__LIST OF TASKS__.
A. Return everything in the passage on the Srpenica lake deposits from "It has been" down to "is still ambiguous.".
B. List every source the passage on the Srpenica lake deposits cites, giving author and year for each.
C. Continue the passage on the Srpenica lake deposits, starting after its last sentence.

It has been suggested that a large rockfall from the Polovnik Mt. (Fig. 2) dammed the valley just west of Srpenica and caused formation of the lake (e.g.: Kuscer et al., 1974; Kunaver, 1975). According to revised borehole data and appearance of lake sediments downstream of the rockfall, it
seems likely that tectonic subsidence of the Bovec basin is contributed to the formation of the lake too. Moreover, there are indications that the rockfall may have crushed into an existing lake splitting it into two parts of which existence of the downstream one is still ambiguous.
The fine-grained sequence of lake deposits is varve-like, consisting of alternating dark gray and light gray laminae. Lamination is well developed in the central part of the sediment body with transition to non-laminated sands and gravels towards its marginal parts. Thicknesses of laminae vary from less than a millimetre up to over 10 mm forming thin layering where thickness exceeds 1 cm. Silt and clay size particles form 99 % of the sediment in the central (i.e. laminated) part (Iskra, 1963). Field observations indicate clearly that darker laminae are significantly finer grained than lighter ones but no quantitative grain-size analyses were done on separate laminae. Laminations were not investigated precisely, so we are unable to distinguish seasonal varves (sensu De Greer, 1912) from laminae produced by non-seasonal processes. These finegrained deposits do not show current laminations, what indicates that the deposition took place in pelagic environment. The deposition was apparently slow and delicate, since no loading was found on bedding planes. The lack of wave-produced lamination indicates on deposition in a quiet pelagic environment bellow the wave base (even below the storm-wave base which is usually deeper). The lack of body fossils and biotur-bations indicates disaerobic bottom conditions, probably below termocline. Generally flat, undeformed bedding suggests that the depositional environment around today's Srpenica was flat lake basin bottom (basin centre), far from lake shores. Coarser sediments (i.e. sand) found in the marginal parts of the unit were deposited in a higher-ener-gy shoreline environment.

__DATA EXCERPT__.
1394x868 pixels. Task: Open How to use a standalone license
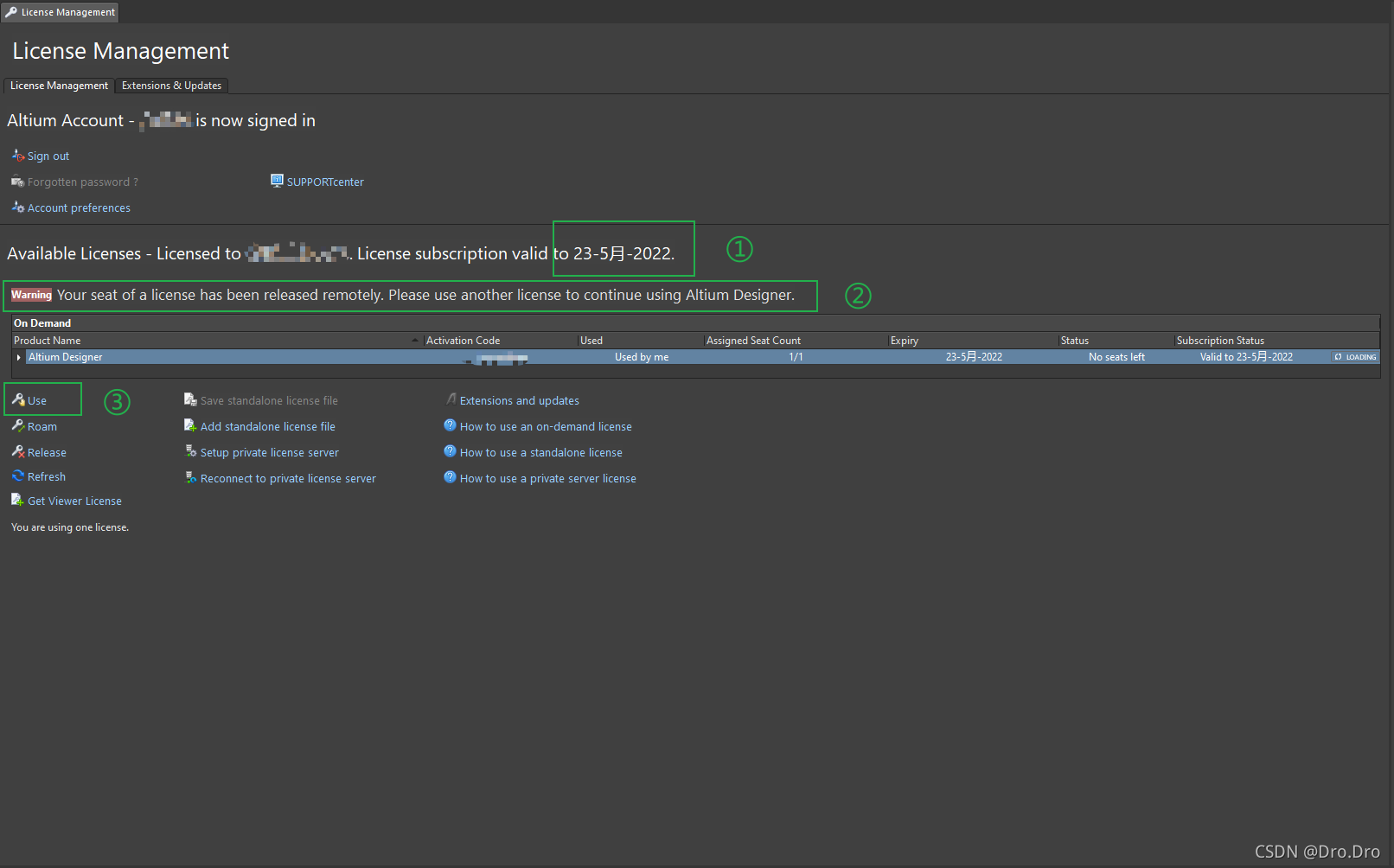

__TASK-BY-TASK ANSWERS__.
A.
It has been suggested that a large rockfall from the Polovnik Mt. (Fig. 2) dammed the valley just west of Srpenica and caused formation of the lake (e.g.: Kuscer et al., 1974; Kunaver, 1975). According to revised borehole data and appearance of lake sediments downstream of the rockfall, it
seems likely that tectonic subsidence of the Bovec basin is contributed to the formation of the lake too. Moreover, there are indications that the rockfall may have crushed into an existing lake splitting it into two parts of which existence of the downstream one is still ambiguous.

B.
Kuscer et al., 1974
Kunaver, 1975
Iskra, 1963
De Greer, 1912

C.
Locally, wood fragments can be found in the fine-grained sequence. Radiometric dating (Bavec, 2001) yielded two 14C dates: 12790±85 14C years BP at depth of 34 m and 5885±60 14C years BP at the very top of the sequence (Fig. 3). The calculated average sedimentation rate is therefore between 4 -5 mm per calendar year. Both, the age as
well as the pollen content of approximately upper 30 m (Sercelj 1970; 1981) indicates the transition from colder Late Glacial to warmer Holocene.
Seismites
The near-vertical exposure, about 40 m high, of undisturbed varve-like lacustrine deposits in the abandoned Srpenica clay pit, comprises two interbeds characterized by soft-sediment deformation structures. The deformed layers were found 34 m below the top of the exposed sequence laying 30 cm above each other, and could be traced laterally for ca. 30 metres until they are covered by the quarry slope talus (Fig. 4 and 5).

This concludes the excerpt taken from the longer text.